Deutsche Bahn – Zahlung mit Kreditkarte und PayPal wird künftig teurer

Jahr für Jahr steigen die Preise bei der Deutschen Bahn – erhöhte Personal- und Energiekosten werden nur zu gern als Grund genannt. Doch der Frust beim Kunden ist groß, denn am Service ändert sich für viele scheinbar nicht viel. Preiserhöhungen, Zugausfälle und Verspätungen oder Bauarbeiten – die Bahn steht mehr in den negativen Schlagzeilen, als dass sie für Freude beim Kunden sorgt.
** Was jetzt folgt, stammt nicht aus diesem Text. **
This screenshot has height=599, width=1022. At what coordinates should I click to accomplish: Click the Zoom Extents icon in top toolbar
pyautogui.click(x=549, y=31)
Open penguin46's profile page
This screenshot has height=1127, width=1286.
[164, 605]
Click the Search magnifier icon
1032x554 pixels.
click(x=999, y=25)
Seit dem 4. November kommt nun dazu, dass auf Zahlung mit Kreditkarte Gebühren erhoben werden. Viele Fahrkarten werden derzeit wohl nicht verkauft, denn aktuell stehen bei der Deutschen Bahn viele Züge still. Die GDL ruft alle Gewerkschafter auf, ihre Arbeit für die kommenden Tage niederzulegen. Der Arbeitskampf soll bei den aktuellen Tarifverhandlungen mit der DB ein klares Zeichen setzen. Mehr Geld, weniger Arbeit – wenn man es grob zusammen fassen will – ist das Ziel.

Wer für die Zahlung Kreditkarte oder PayPal nutzt, muss fortan drauf zahlen

Seit dem 4. November fallen für Kunden, welche ihre Fahrkarten für Fernverkehrsfahrten mit der Kreditkarte oder über PayPal bezahlen, Gebühren an. Der Kauf weiterer Fernverkehrsprodukte wie beispielsweise Fahrradkarten oder auch der Kauf einer BahnCard zählt ebenfalls dazu. Dabei entstehen ab einem Wert von 50,00 Euro zusätzliche Entgelte, die sich zwar im Rahmen halten, für Vielfahrer jedoch wird es sichtlich teurer. Dieser Abschlag staffelt sich dabei wie folgt:euromuenzen-gross
  • 0,00 bis 49,99 Euro: 0,00 Euro
  • 50,00 bis 74,99 Euro: 0,50 Euro
  • 75,00 bis 99,99 Euro: 0,75 Euro
  • 100,00 bis 124,99 Euro: 1,00 Euro
  • 125,00 bis 149,99 Euro: 1,25 Euro
  • 150,00 bis 174,99 Euro: 1,50 Euro
  • 175,00 bis 199,99 Euro: 1,75 Euro
  • 200,00 bis 224,99 Euro: 2,00 Euro
  • 225,00 bis 249,99 Euro: 2,25 Euro
  • 250,00 bis 274,99 Euro: 2,50 Euro
  • 275,00 bis 299,99 Euro: 2,75 Euro
  • ab 300,00 Euro: 3,00 Euro
Grund: Die Bearbeitungsgebühren der Kreditkartenanbieter sind gestiegen und nehmen mit einem Betrag im zweistelligen Millionenbereich einen zu großen Anteil an Ausgaben des Konzerns an. Aus diesem Grund hat sich die DB dazu entschieden, diese anteilig auf die Kunden abzuwälzen.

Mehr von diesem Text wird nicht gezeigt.